A short time ago, this was confirmed in a case entitled Commonwealth v. Tremblay.
In this case, Mark D. Tremblay (hereinafter the “Defendant”), owned a house next door to Mr. Harold Nelson , whose home was adjacent to a lake in Chelmsford. Mr. Nelson was the owner of a twenty-foot Bayliner boat. On April 27, 2002, the boat the boat erupted in flames. The fire caused extensive damage to the vessel, and investigators concluded that it had been intentionally set.
The Defendant became the prime suspect during the resulting arson investigation.
Naturally, the Defendant was questioned during the investigation. However, the Defendant made the typical mistake that would be fatal to his defense. He believed what the police wanted him to believe. They told him that the statements he was to give were “off the record”. Apparently mistaking the interrogation for a press interview, the Defendant made inculpatory statements.
The Defendant was indicted and brought to trial. His attorney brought a motion to suppress the statements, claiming that the statements were involuntary because they were made with the understanding that they were made “off the record”. The lower court disagreed. The Defendant was convicted.
The Defendant appealed his conviction and the Appeals Court agreed with the trial court. And, now, finally, the Supreme Judicial Court has agreed with both lower courts.
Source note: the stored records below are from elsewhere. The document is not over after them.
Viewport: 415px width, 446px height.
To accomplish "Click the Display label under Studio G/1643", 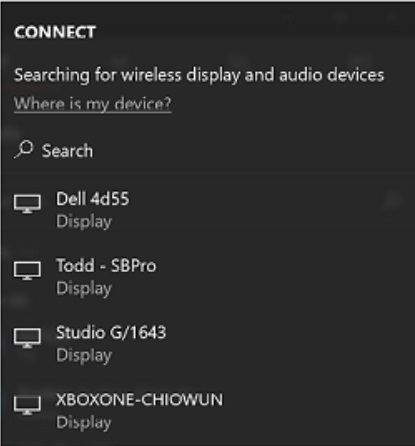I will point(84,356).
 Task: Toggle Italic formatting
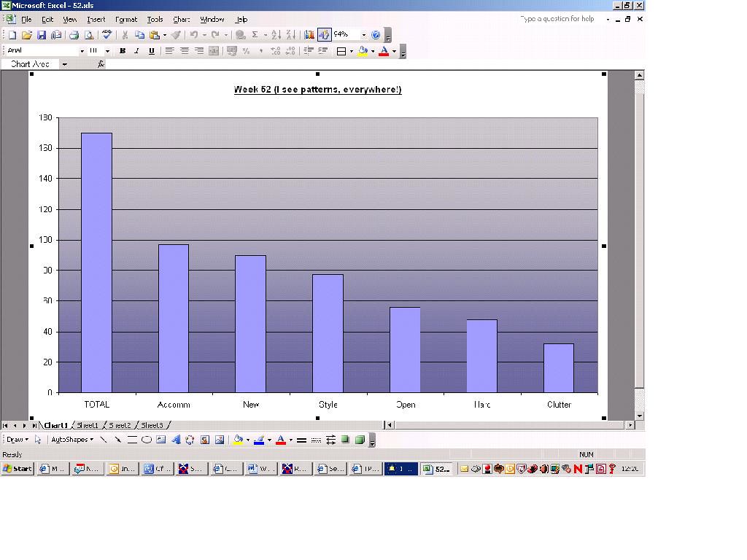coord(137,51)
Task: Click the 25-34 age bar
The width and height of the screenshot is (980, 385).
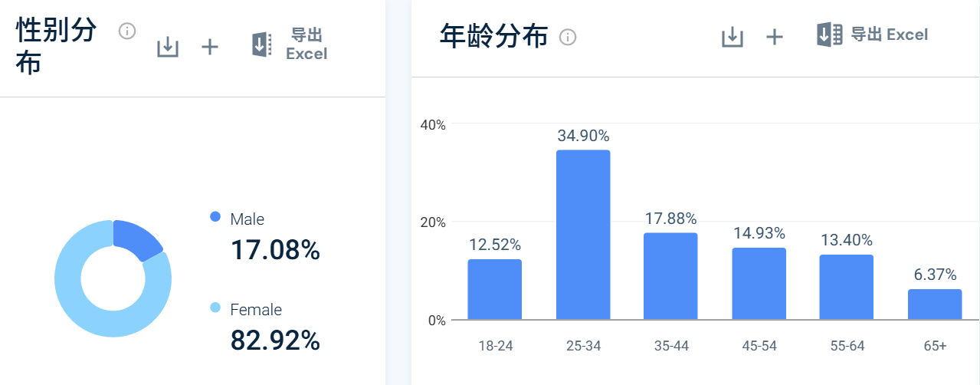Action: [583, 235]
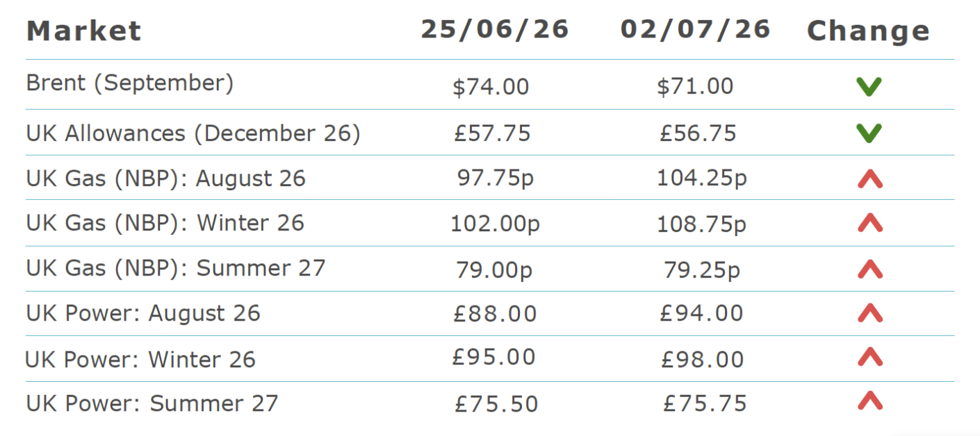Viewport: 980px width, 436px height.
Task: Click the 104.25p gas price value
Action: click(701, 179)
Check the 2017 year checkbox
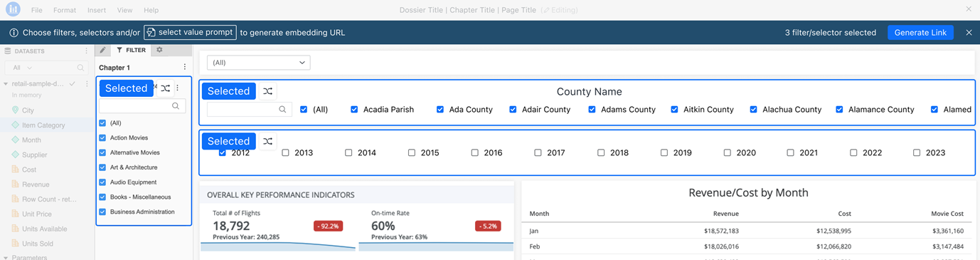This screenshot has width=980, height=260. [538, 152]
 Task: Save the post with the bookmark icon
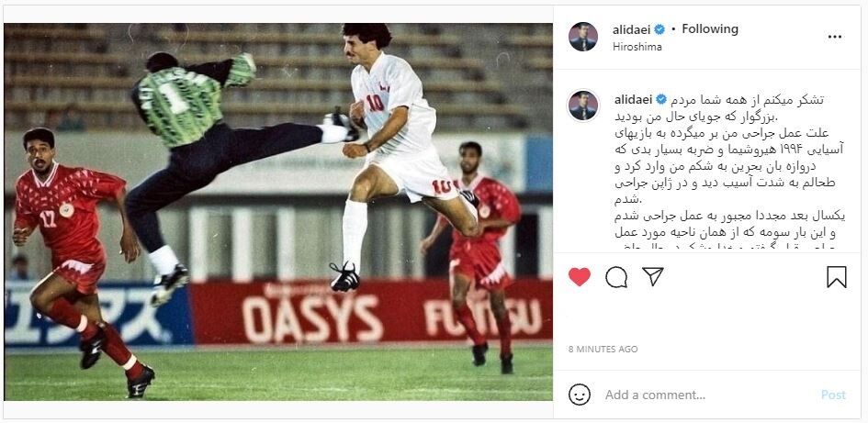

Seems to me the Defendant could have saved alot of time, money and trouble if he had simply read this daily blog.
Attorney Sam’s Take On Search And Seizure And Police Investigations
In the end, we turn to a jury or judge (usually a jury) to determine guilt or innocence. As an experienced Boston criminal lawyer, I can tell you that the system basically sees this as a “no harm, no foul” situation. In other words, if a defendant is found “not guilty”, then no harm has been done, right?